I won't cut her off just like that.  I however is not going to reinforce my feelings toward her either.  It's not going anywhere.  Worst is the limerence may go on for years because she is not being definitive about it either.

If I use my relationship with you as the benchmark, I say my relationship with Els barely makes it to the passing mark.  It is very weak in a sense that there is no sexual attraction.  I cannot reinforce a Parent-Child relationship.  She is not a kid.  She is a 28 years old woman who acts as a teenager.  After a while the novelty wears off.

I need a person who appreciates me.  I don't think she does.  Not to the level that I like it to be.  With you it's different.  Although you are private and secretive, you are forthright about your feelings for me.

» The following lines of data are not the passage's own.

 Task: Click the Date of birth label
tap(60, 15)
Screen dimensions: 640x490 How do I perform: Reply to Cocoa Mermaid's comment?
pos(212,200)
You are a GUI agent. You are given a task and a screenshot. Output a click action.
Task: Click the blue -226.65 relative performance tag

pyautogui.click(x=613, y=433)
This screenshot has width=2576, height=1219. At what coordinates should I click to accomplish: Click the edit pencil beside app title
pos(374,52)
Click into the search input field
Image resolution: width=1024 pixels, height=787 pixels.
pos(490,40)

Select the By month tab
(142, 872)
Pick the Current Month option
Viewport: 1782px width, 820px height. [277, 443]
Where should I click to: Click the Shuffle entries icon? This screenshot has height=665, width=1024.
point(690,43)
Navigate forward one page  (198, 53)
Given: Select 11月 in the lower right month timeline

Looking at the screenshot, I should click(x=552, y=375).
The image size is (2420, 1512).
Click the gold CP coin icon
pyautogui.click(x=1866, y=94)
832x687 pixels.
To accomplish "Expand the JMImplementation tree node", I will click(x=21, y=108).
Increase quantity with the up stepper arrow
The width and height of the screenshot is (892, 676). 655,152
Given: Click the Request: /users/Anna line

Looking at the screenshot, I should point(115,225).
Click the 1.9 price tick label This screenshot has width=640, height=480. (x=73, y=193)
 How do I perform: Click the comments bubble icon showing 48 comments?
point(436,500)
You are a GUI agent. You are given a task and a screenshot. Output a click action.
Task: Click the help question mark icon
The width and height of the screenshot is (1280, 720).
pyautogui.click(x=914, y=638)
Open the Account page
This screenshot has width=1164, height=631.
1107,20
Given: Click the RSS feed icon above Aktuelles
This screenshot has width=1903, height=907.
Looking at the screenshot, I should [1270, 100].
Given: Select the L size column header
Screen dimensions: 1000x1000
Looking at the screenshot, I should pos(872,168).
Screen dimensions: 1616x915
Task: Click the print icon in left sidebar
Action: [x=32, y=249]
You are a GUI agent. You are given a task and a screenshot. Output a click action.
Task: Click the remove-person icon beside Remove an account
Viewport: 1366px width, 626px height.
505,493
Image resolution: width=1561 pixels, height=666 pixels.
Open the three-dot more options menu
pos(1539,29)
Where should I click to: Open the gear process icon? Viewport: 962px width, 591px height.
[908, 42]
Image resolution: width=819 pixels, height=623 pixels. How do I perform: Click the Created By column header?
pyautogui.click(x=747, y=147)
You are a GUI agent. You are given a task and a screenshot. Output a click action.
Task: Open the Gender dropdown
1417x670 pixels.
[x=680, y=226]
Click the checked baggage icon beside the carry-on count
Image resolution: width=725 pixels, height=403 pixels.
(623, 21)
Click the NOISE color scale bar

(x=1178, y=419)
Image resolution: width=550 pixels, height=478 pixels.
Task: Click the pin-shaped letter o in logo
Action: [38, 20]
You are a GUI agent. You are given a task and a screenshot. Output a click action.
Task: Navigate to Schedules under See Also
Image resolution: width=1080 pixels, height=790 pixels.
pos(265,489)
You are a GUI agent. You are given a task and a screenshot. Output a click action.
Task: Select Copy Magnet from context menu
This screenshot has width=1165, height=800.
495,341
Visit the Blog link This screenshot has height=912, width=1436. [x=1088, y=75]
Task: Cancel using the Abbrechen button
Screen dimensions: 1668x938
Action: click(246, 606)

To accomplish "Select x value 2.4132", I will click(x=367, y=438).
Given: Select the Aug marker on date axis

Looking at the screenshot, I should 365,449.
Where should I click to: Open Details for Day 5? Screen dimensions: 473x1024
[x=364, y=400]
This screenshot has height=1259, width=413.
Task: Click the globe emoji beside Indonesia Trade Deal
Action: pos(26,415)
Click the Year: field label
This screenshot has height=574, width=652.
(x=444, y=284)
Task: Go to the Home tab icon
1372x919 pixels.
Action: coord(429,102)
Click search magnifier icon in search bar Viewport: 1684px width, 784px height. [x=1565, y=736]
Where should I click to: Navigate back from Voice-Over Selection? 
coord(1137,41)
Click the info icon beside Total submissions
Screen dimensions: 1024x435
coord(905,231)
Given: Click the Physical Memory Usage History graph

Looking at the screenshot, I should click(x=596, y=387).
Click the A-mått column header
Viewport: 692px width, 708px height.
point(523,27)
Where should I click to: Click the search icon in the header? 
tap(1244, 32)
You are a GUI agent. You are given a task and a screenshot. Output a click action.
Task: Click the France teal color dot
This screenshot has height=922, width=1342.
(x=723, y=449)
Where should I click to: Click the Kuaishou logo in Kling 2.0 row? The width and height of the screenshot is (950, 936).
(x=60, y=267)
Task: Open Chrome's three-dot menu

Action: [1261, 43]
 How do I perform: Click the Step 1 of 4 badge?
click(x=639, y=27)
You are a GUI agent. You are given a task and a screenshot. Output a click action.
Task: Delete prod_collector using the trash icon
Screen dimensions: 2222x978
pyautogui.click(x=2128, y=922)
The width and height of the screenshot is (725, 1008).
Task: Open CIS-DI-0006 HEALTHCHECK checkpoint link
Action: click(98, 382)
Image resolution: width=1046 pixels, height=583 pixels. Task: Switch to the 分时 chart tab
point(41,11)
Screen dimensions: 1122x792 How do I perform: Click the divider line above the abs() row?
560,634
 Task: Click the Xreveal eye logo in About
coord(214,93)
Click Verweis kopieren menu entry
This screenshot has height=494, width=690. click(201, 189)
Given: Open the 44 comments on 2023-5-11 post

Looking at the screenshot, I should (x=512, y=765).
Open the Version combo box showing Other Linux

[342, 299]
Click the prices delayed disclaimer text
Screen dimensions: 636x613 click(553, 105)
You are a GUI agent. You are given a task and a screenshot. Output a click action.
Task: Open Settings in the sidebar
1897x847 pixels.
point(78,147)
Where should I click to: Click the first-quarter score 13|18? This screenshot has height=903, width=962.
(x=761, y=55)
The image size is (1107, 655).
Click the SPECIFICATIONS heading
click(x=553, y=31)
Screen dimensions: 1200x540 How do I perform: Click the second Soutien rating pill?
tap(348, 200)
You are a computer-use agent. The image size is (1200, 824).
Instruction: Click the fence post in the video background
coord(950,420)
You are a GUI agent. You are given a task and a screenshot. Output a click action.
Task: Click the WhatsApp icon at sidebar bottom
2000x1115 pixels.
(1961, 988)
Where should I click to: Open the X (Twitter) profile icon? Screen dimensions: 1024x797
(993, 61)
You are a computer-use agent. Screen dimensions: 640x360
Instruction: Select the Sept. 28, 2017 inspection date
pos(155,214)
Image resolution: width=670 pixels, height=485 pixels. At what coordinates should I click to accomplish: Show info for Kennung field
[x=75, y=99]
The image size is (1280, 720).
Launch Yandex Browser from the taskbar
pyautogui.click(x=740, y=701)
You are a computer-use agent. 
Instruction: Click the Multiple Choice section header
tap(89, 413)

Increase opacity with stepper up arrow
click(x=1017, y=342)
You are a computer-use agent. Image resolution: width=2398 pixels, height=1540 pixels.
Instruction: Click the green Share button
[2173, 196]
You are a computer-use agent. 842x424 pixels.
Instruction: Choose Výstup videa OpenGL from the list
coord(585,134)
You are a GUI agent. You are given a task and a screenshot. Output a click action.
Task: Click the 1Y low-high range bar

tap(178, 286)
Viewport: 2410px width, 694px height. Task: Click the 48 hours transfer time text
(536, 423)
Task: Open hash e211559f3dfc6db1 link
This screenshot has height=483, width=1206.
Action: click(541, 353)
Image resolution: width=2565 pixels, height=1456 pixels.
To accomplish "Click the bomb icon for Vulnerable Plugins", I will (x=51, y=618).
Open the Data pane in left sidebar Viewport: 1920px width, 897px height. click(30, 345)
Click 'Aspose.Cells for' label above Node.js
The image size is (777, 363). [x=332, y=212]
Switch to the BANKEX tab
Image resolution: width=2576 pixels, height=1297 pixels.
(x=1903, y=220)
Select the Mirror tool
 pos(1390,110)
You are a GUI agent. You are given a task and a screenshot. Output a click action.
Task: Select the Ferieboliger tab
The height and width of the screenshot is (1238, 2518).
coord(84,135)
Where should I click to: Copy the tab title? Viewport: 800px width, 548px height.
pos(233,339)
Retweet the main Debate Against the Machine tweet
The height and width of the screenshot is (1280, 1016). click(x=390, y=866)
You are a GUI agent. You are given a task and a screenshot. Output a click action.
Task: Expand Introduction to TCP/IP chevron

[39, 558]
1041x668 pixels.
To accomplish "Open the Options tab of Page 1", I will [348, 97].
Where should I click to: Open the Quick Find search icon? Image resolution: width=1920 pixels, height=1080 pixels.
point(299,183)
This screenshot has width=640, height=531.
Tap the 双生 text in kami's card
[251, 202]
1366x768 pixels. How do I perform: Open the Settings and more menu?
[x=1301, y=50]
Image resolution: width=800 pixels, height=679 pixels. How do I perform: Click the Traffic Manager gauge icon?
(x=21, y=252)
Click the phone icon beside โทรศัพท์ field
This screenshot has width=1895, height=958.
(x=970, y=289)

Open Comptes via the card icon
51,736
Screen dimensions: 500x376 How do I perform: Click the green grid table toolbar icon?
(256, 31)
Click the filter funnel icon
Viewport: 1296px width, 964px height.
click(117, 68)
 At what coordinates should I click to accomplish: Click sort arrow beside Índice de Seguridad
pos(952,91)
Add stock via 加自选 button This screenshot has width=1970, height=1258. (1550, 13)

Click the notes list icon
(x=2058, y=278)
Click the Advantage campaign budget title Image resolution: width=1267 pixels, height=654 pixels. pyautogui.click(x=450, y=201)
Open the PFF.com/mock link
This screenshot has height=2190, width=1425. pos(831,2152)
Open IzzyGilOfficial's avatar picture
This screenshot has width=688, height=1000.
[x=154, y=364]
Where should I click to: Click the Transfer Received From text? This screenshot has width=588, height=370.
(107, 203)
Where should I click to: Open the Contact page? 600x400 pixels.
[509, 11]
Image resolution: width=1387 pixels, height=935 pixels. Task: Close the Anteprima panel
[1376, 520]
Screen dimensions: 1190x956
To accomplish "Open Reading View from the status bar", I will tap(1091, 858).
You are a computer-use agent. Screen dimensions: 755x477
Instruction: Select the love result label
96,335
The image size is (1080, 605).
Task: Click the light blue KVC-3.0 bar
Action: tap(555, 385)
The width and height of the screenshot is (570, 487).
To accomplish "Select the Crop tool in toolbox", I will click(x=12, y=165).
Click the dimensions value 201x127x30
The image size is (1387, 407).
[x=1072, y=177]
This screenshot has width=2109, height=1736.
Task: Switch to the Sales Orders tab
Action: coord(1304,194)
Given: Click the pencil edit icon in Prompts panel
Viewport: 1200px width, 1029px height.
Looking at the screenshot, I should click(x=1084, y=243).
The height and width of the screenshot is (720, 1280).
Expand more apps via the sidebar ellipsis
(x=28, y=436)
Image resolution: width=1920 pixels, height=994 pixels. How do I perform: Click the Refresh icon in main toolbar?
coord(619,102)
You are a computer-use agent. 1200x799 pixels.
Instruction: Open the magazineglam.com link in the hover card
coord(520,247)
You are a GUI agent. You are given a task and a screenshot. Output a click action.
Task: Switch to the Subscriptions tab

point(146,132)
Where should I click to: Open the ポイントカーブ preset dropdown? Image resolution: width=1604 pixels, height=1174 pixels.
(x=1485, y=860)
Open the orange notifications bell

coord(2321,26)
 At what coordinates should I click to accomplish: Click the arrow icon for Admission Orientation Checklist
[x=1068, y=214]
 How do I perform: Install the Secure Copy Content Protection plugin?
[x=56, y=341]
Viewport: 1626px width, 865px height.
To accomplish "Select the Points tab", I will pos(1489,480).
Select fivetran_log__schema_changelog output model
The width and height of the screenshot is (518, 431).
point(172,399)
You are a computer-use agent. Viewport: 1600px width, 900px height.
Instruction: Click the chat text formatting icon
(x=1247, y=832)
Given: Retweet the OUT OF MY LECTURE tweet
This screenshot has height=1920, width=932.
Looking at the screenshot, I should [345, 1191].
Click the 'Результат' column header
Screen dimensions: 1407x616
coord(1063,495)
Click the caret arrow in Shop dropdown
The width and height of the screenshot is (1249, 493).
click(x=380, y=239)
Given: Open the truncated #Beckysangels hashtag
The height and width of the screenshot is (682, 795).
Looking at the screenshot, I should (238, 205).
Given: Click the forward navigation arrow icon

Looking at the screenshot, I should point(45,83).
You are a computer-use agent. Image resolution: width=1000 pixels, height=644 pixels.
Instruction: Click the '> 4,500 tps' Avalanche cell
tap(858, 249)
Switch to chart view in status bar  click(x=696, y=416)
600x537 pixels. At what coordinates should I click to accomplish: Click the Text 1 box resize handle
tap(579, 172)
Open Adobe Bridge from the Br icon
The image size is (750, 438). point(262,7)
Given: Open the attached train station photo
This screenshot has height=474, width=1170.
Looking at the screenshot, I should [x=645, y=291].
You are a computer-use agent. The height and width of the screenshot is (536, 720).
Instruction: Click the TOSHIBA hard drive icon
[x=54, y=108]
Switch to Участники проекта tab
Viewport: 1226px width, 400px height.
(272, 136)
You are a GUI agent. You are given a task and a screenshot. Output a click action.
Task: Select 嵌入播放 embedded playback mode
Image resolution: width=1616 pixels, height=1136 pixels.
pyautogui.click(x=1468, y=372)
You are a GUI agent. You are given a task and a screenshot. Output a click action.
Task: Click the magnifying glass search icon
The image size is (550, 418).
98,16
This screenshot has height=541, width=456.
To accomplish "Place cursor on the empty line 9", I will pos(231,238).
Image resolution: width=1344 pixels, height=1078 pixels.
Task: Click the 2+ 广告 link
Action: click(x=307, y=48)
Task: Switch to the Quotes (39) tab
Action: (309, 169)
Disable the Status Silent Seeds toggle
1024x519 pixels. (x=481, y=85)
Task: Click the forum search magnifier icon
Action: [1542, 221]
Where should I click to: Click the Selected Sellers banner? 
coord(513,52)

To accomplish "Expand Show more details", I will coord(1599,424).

With Els I am on a roller coaster ride.  I like to love her wholeheartedly.  I even consider to close one eye on the Chubby Chubb matter.  Sad to say, she is not opening the door for me to do that.  She is acting like a prima donna and she treats me like I am a stray dog begging for attention.

So the lesson here Sarah, a relationship must be reciprocating.  Either a win-win or no deal said Covey.  If one party feels that he/she is losing out, that relationship cannot stand the test of time.

That is why I try to reciprocate as much as possible with Lizzie.  Basically with her I am a samurai and she is my queen.  I know I cannot provide the monetary relief for her on a regular basis.  Hence I make it up to her in other means.  I become more caring and accommodating.  Whenever she asks me to do something, I basically drop whatever I am doing to attend to her.

I wasn't like that before.  I told you I was treated like a king.  During those times I didn't have to do jack squat other than earning a living.  She even shower me when we were newly weds.  Much had changed.  Since she is the one wearing the pants now, I switched role with her.  I become the budosai.

I fell in love with Els when I was still struggling with my illness.  Now that the mania subsided, I am more stable mentally to evaluate the situation.  Even if she opens up her feelings for me, it will not go beyond paternal love.  So I better treat her as a Unit Trust.  Otherwise I foresee that either one of us gonna get hurt.

The good news is I made it with the 3 weeks.  Now to see if I can survive for 3 months.  I will still treat her as a soulmate.  That I am very certain.  Pretty much like I treat Yati and Azzue.  However it is very dangerous if I park my overflowing heart to her.  If she decides to hurt me, I will get hurt pretty badly.